Senza discriminazione, secondo i principi di Emergency, significa portare “il meglio della tecnologia medica e scientifica che è stato sviluppato, condividerlo con quelle popolazioni” e non distribuire prodotti di terza categoria “abiti usati, medicinali scaduti”, e così via. “Ho visto cittadini africani utilizzare il centro di cardiochirurgia che abbiamo creato, il primo nella storia di quel continente, gratuito, di alto livello, non con i macchinari arrugginiti. Penso che questo modo di agire, cioè condividere il meglio che abbiamo noi, sia la migliore testimonianza che noi quelle persone le consideriamo uguali a noi”.

Non dobbiamo mai lasciarci scappare come occasione per riaffermare dei principi, che sono i principi di umanità.

Questo significa anche curare tutti a prescindere dalla fazione politica, principo per il quale Emergency e Strada sono stati criticati aspramente: “Quando durante la guerra in Afghanistan in Italia scoppiò la polemica sulla nostra associazione, l’accusa era ‘voi curate il nemico’ e io dissi sempre “ma quello lì è nemico vostro, non mio, non nostro, noi di nemici non ne abbiamo”.
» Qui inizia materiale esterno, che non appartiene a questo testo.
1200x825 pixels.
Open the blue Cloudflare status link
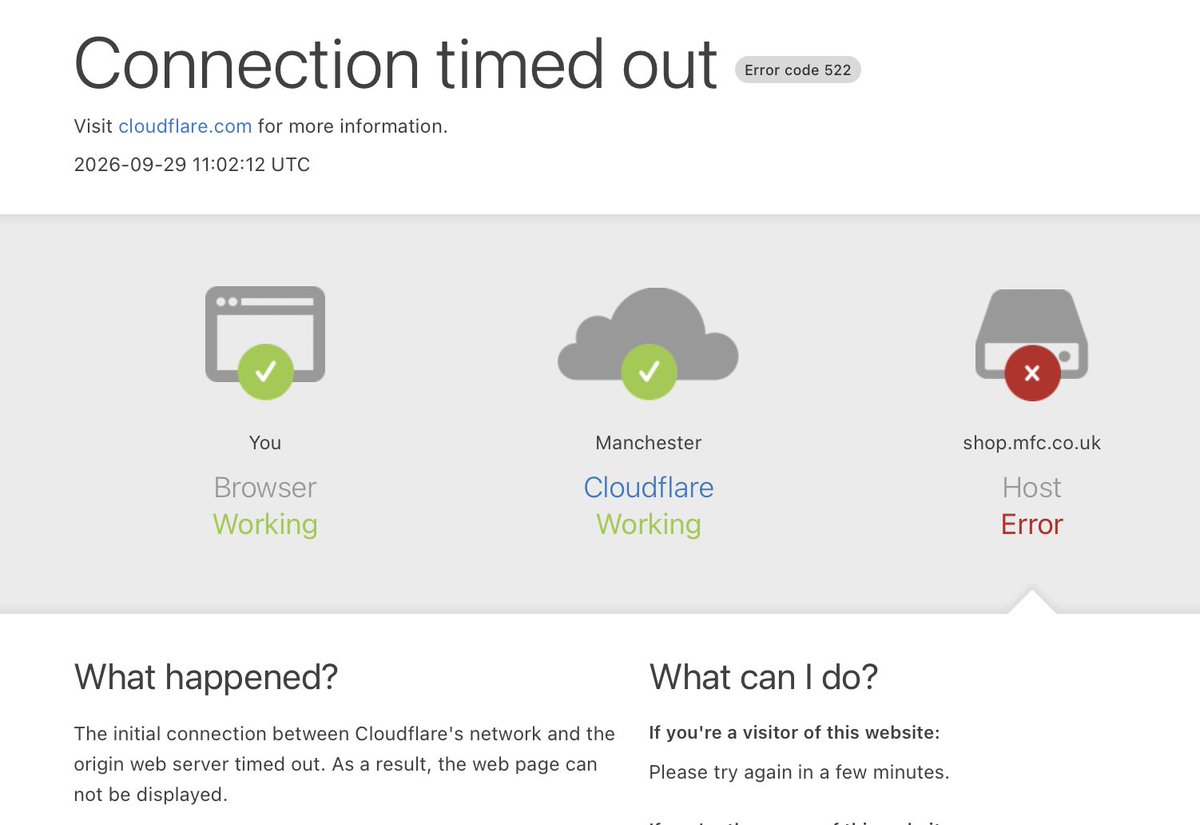pyautogui.click(x=649, y=487)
Riaffermando ancora una volta le sue convinzioni, Gino Strada lancia l’appello per un impegno costante  e ribadisce l’urgenza del momento storico in cui ci troviamo: “O facciamo fuori la guerra noi o lei farà fuori noi, è una corsa a chi arriva prima”. Quella del fondatore di Emergency è un’invocazione alle coscienze di tutti gli esseri umani, un invito a non aver paura di indignarsi, di sentirsi coinvolti e di partecipare alla costruzione di un mondo futuro senza guerre:La responsabilità è un fatto quotidiano che non dobbiamo mai lasciarci scappare come occasione per riaffermare dei princìpi, che sono iprincìpi di umanità”.